Transcribe exactly the line that contains "Task: Click the refresh" and every line after it through the end of the records, with nothing else.

━━━━━━━━━━━━━━━━━━━━━━━━━━━━━━

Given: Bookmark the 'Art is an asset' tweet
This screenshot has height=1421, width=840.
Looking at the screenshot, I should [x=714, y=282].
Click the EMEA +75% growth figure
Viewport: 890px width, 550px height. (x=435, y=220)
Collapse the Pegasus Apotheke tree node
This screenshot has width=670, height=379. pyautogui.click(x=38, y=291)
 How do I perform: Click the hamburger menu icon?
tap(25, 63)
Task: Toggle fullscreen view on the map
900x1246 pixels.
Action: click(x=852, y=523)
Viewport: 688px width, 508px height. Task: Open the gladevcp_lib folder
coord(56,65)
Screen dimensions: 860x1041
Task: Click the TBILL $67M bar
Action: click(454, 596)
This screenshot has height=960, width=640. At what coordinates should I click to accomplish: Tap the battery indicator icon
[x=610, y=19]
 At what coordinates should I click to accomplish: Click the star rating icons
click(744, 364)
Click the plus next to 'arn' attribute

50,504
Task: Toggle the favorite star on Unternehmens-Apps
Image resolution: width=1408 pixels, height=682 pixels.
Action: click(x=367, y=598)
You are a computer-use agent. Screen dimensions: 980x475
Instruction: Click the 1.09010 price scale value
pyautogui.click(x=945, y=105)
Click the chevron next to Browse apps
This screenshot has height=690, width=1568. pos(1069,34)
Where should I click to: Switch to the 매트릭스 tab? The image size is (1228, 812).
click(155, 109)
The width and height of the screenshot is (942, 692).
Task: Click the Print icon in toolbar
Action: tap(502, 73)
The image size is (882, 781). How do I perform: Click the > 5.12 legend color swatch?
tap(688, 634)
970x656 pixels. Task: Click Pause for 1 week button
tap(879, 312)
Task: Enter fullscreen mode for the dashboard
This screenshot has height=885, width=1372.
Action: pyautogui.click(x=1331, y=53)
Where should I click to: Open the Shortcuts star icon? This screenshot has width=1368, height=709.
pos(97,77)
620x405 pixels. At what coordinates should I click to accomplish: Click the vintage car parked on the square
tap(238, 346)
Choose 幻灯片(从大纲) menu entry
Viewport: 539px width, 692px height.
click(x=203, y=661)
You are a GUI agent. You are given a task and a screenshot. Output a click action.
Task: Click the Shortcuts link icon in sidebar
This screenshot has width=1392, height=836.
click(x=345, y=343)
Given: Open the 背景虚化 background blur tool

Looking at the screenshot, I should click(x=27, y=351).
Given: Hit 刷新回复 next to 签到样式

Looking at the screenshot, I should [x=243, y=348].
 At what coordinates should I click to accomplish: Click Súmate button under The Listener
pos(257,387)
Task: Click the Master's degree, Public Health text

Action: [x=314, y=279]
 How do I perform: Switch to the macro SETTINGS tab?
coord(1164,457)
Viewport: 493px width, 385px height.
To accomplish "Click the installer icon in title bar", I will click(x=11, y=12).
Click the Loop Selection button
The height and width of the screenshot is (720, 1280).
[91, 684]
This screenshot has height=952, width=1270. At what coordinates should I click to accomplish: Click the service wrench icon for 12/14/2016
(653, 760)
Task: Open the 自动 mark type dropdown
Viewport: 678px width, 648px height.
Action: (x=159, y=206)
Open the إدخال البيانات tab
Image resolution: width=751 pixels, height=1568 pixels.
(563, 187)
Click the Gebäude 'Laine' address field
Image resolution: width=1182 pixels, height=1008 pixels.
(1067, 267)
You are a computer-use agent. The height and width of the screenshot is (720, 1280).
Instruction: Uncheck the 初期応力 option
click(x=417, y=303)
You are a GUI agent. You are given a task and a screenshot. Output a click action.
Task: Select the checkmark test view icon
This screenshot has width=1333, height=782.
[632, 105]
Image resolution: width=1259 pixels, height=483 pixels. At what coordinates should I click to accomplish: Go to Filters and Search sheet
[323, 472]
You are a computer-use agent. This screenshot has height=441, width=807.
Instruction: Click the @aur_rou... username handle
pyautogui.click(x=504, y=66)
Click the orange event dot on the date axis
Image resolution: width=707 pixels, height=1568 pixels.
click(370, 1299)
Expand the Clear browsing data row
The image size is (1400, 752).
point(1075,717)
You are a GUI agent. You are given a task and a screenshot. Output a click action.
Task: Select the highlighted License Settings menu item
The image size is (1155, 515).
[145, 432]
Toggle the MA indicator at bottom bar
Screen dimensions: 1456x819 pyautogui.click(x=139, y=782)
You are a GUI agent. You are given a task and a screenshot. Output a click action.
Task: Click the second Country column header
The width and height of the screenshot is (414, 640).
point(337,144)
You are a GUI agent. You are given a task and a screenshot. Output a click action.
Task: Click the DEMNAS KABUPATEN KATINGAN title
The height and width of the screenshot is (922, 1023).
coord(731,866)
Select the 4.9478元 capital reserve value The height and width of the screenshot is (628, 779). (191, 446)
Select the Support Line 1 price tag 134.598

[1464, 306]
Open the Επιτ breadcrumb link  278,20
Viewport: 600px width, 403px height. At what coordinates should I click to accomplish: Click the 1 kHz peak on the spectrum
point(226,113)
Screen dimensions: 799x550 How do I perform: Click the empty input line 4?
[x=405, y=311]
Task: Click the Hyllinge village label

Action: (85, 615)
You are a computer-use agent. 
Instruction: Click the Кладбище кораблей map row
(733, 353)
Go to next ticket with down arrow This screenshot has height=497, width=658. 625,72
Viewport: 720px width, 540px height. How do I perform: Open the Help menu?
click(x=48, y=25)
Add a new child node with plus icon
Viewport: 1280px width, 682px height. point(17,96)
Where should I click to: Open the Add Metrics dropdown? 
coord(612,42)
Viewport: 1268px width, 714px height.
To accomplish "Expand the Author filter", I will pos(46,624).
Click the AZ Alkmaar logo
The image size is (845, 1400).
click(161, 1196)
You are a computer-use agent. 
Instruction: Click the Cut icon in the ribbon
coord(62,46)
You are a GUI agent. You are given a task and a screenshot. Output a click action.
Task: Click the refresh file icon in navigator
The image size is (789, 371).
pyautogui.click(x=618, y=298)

━━━━━━━━━━━━━━━━━━━━━━━━━━━━━━

* _RESULT FOR THIS EXERCISE_:
Task: Click the refresh file icon in navigator
The image size is (789, 371).
pyautogui.click(x=618, y=298)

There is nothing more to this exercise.